Cooling using a circulating liquid as a heat-exchange medium

Liquid cooling refers to cooling by means of the convection or circulation of a liquid.

Examples of liquid cooling technologies include:

- Cooling by convection or circulation of coolant, including water cooling
- Liquid cooling and ventilation garments, worn by astronauts
- Liquid metal cooled reactors
- Radiators (engine cooling)
- Cooling towers

== Applications ==
===Computing===

In computing and electronics, liquid cooling involves the technology that uses a special water block to conduct heat away from the processor as well as the chipset. This method can also be used in combination with other traditional cooling methods such as those that use air. The application to microelectronics is either indirect or direct. The former pertains to the category that utilizes cold plate cooling, which uses water as coolant while, in the latter (also referred to as liquid immersion cooling), the surface of the chips comes in contact with the liquid since there is no wall separating the heat source from the coolant. This immersion cooling also offer a higher transfer coefficient, although this depends on the specific coolant used and mode of convective heat transfer.
One of the main benefits achieved is the reduction of noise and it is also more efficient. Some of the drawbacks include the risk entailed with the close proximity of liquid to electronics as well as its cost. Liquid cooling systems are more expensive than fan sets, which require fewer components such as reservoir, pump, water blocks, hose, and radiator.

=== HVAC ===

Liquid cooling is also used to remove heat from large buildings by using chillers which transfer the coolant from the evaporator to air handling units, chilled beams and fan coil units inside the building, and to the cooling towers from the condenser if the condenser is liquid-cooled. Some buildings are directly cooled by the cooling towers using plate heat exchangers transferring the heat from the chiller condenser loop to the evaporator loop. Convective heat transfer is used to cool the coolant if the building uses dry or closed-circuit cooling towers.
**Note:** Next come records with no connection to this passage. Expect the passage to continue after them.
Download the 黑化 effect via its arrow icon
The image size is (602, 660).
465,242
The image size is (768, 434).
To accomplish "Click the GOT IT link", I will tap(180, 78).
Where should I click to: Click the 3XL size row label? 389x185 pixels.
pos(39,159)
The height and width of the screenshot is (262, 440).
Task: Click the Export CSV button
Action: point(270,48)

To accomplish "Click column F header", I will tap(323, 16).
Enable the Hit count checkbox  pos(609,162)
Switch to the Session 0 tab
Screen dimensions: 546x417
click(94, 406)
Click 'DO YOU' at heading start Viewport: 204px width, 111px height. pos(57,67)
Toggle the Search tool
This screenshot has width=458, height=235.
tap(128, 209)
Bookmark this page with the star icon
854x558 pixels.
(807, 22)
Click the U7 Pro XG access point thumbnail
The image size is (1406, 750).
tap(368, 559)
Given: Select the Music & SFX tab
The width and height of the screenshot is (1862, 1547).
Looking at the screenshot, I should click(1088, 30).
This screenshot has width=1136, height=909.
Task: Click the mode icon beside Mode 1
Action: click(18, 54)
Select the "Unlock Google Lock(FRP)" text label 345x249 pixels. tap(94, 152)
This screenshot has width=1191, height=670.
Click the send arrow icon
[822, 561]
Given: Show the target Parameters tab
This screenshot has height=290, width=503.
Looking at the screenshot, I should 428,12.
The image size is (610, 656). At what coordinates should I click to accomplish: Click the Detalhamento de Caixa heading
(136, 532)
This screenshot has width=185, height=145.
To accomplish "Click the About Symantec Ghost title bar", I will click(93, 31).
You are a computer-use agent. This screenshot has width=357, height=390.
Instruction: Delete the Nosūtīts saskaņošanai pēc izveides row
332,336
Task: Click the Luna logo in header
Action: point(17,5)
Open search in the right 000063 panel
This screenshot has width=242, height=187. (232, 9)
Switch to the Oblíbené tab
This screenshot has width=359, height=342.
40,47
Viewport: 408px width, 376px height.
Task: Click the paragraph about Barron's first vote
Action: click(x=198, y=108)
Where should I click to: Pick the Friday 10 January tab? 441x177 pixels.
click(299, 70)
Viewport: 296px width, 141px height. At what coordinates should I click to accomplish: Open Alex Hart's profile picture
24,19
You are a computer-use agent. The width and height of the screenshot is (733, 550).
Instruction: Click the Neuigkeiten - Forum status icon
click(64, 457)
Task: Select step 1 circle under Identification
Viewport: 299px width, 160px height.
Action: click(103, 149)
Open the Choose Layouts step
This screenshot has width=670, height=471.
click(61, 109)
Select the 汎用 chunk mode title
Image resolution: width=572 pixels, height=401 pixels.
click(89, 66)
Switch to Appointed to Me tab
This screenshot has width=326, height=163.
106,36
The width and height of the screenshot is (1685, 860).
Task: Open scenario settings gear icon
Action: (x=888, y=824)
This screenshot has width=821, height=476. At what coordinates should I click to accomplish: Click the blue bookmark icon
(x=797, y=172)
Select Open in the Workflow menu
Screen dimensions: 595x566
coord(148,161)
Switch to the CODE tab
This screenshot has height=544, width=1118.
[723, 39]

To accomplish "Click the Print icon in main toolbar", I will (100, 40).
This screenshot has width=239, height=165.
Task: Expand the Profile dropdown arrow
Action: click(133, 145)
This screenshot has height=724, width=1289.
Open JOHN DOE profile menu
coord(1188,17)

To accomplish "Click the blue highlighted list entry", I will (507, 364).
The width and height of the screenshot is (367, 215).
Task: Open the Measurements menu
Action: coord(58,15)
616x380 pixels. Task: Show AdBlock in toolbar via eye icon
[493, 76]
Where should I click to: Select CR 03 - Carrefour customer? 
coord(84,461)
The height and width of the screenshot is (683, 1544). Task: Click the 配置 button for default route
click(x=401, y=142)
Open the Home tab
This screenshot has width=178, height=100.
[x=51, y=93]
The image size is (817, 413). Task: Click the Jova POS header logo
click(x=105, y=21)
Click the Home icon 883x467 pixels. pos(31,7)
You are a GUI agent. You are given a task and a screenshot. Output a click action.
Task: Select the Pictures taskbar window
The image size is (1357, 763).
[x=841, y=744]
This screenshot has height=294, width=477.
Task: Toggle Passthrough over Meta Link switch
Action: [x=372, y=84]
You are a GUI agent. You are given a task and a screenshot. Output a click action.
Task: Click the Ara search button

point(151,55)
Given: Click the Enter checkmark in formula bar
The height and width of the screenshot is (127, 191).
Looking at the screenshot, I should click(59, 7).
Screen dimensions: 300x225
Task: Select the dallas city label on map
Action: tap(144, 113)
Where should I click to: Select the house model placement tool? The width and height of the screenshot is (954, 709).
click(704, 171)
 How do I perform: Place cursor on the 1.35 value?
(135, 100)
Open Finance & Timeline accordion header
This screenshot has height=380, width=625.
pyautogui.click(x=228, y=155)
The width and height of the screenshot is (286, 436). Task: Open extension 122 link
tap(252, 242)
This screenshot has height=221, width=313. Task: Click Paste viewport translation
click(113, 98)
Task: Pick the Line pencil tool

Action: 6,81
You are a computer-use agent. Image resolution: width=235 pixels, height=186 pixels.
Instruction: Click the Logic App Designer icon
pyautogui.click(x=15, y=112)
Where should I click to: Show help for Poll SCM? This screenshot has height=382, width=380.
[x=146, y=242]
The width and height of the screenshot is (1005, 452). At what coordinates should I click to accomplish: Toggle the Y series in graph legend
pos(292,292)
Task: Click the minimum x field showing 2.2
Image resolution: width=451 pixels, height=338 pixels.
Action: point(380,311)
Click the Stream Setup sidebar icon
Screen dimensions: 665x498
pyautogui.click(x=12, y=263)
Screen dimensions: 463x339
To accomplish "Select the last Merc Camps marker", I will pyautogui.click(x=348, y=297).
=== Liquid cooling garments ===

Liquid Cooling Garments (LCG) are used to decrease the wearer’s bodily temperature and keep them comfortable. Generally, an LCG uses a series of coolant-filled tubes and a refrigeration unit and a pump to move the coolant throughout the system. These parts are usually encased inside of a normal garment, usually a vest. Since the coolant is so close to human skin, water tends to be the preferred coolant, as it is both safe for skin contact and effective at transferring heat. Due to their portable and versatile nature, LCGs have been proposed as a solution to overheating in areas where a standard air conditioning system would not be feasible or where the cooling would need to be under protective gear.